Dalam sambutannya Kepala PKM Paruga Kepala Rita Astuti, S. Kep. Mars mengatakan, program vaksin ini diciptakan untuk mengurangi penyebaran wabah yang mendunia, sehingga langkah vaksinasi ini untuk pencegahan dan pemutus mata rantai Covid-19. Pemerintah Pusat sebelumnya programkan vaksin bagi masyarakat Indonesia untuk umur 18 - 57 Tahun, setelah itu di lanjutkan bagi usia lanjut (Lansia) dan terakhir bagi usia 12 - 17 Tahun (Usia pelajar SMP - SMA). Sehingga mulai Oktober 2021 keluar lagi aturan baru sebagai prasyarat Pembelajaran Tatap Muka (PTM) disekolah khususnya usia dini (Tingkat Sekolah Dasar) untuk ikut vaksin bagi usia 6 - 11 Tahun.
Berdasarkan hasil launching vaksin merdeka anak bagi usia 6 - 11 Tahun di Kota Bima yang sudah diresmikan di SDN 5 Rabangodu Utara pada Rabu (12/01/2022) pagi oleh tiga pilar (Pemerintah Kota Bima, Polres Bima Kota dan Dandim 1608-Bima). "Pada launching usia 6 - 11 Tahun yang sudah divaksin pada hari Rabu itu sudah mencapai 166 siswa yang diikuti, baik dari siswa SDN 5 Rabangodu Utara sendiri dan seluruh duta vaksin dari perwakilan siswa SDN se Kota Bima. Alhasilnya, hingga hari ini tidak ada laporan maupun keluhan, gejala dari para siswa yang sudah melaksanakan vaksin," katanya sambil menambahkan Vaksin ini sama saja dengan vaksin pada usia dewasa, cuman dosisnya lebih rendah bagi usia dini.
Rencananya kegiatan vaksin di SDN 29 Tanjung akan digelar pada Kamis (20/01/2022) esok, sehingga diharapkan pada pihak sekolah untuk segera komunikasikan kepada wali murid untuk mendampingi anaknya (siswa), sertakan foto copy Kartu Keluarga (KK). "Mohon sebelumnya disosialisasikan dulu sebelumnya pada wali murid," pinta Rita Astuti.
Vaksin ini bertahap untuk kelas IV - Kelas VI yang didahulukan dulu, sedangkan bagi untuk kelas rendah Kelas III - Kelas I tetap akan dilakukan vaksin setelah kelas atas (Kelas IV - Kelas VI) usai divaksin.

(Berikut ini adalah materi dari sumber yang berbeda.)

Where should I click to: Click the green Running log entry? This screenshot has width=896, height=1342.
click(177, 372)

Katanya, Terkait vaksin ini tetap akan ada pro dan kontrak, itu hal biasa, kata Kepala Puskesmas. "Pada prinsipnya berdasarkan data yang masuk di pihak Dinas Kesehatan Kota Bima yang sudah vaksin gelombang pertama pada usia 12 tahun sampai Lanjut Usia (Lansia), kesadaran masyarakat di Kota Bima ini sudah mencapai 80 porsen," bebernya.

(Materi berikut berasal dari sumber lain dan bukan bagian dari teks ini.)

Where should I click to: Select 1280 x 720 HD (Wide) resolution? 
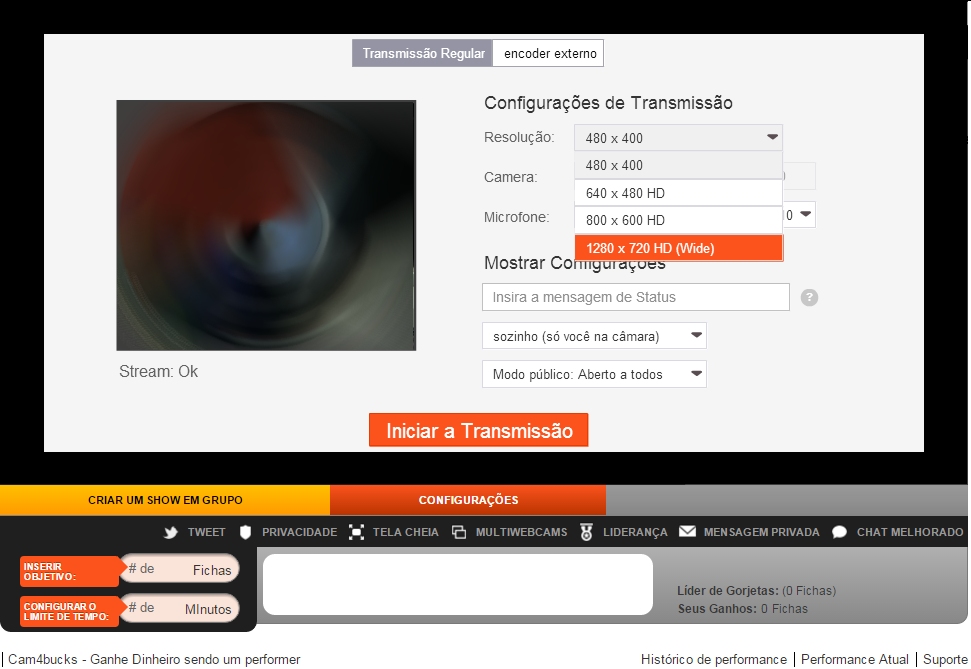678,248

Vaksin pada usia dini ini (06 - 11 Tahun) ini menggunakan jenis Herd Immunity (Kekebalan Kelompok) dengan dosis 0,5 Mili dan tetap menggunakan sinovac (sinofarm), ucap Rita Astuti sambil menuju SDN 16 Salama Kota Bima untuk mensosialisasi hal yang sama. (TN - 01/Adv.)